YOUR ASSIGNMENT: Write the data below out in full, exactly as it stands.

SOURCE RECORDS:
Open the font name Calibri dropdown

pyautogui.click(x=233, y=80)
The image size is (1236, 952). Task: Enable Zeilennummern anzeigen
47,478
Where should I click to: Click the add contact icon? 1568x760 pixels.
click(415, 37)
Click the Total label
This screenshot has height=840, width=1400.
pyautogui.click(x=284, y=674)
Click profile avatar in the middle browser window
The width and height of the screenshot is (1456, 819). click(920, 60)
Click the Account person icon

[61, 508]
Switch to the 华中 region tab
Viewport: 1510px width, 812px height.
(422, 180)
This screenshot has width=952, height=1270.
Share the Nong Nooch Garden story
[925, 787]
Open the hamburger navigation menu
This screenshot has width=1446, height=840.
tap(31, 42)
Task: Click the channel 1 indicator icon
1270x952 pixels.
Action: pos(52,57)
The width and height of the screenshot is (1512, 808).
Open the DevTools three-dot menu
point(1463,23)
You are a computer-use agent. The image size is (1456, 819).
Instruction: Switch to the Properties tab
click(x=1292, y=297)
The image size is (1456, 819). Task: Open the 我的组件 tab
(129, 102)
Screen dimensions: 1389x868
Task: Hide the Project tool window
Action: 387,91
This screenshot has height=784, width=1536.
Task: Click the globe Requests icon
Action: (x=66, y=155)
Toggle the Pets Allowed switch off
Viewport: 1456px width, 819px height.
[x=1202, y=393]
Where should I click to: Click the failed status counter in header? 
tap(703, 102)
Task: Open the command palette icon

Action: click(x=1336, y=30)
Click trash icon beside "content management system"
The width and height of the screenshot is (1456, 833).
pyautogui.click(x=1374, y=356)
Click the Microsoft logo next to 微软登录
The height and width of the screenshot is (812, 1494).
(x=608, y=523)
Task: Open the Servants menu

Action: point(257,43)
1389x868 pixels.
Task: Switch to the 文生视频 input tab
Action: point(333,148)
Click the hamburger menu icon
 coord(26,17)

RESPONSE TO THIS EXERCISE:
Open the font name Calibri dropdown

pyautogui.click(x=233, y=80)
The image size is (1236, 952). Task: Enable Zeilennummern anzeigen
47,478
Where should I click to: Click the add contact icon? 1568x760 pixels.
click(415, 37)
Click the Total label
This screenshot has height=840, width=1400.
pyautogui.click(x=284, y=674)
Click profile avatar in the middle browser window
The width and height of the screenshot is (1456, 819). click(920, 60)
Click the Account person icon

[61, 508]
Switch to the 华中 region tab
Viewport: 1510px width, 812px height.
(422, 180)
This screenshot has width=952, height=1270.
Share the Nong Nooch Garden story
[925, 787]
Open the hamburger navigation menu
This screenshot has width=1446, height=840.
tap(31, 42)
Task: Click the channel 1 indicator icon
1270x952 pixels.
Action: pos(52,57)
The width and height of the screenshot is (1512, 808).
Open the DevTools three-dot menu
point(1463,23)
You are a computer-use agent. The image size is (1456, 819).
Instruction: Switch to the Properties tab
click(x=1292, y=297)
The image size is (1456, 819). Task: Open the 我的组件 tab
(129, 102)
Screen dimensions: 1389x868
Task: Hide the Project tool window
Action: 387,91
This screenshot has height=784, width=1536.
Task: Click the globe Requests icon
Action: (x=66, y=155)
Toggle the Pets Allowed switch off
Viewport: 1456px width, 819px height.
[x=1202, y=393]
Where should I click to: Click the failed status counter in header? 
tap(703, 102)
Task: Open the command palette icon

Action: click(x=1336, y=30)
Click trash icon beside "content management system"
The width and height of the screenshot is (1456, 833).
pyautogui.click(x=1374, y=356)
Click the Microsoft logo next to 微软登录
The height and width of the screenshot is (812, 1494).
(x=608, y=523)
Task: Open the Servants menu

Action: point(257,43)
1389x868 pixels.
Task: Switch to the 文生视频 input tab
Action: point(333,148)
Click the hamburger menu icon
 coord(26,17)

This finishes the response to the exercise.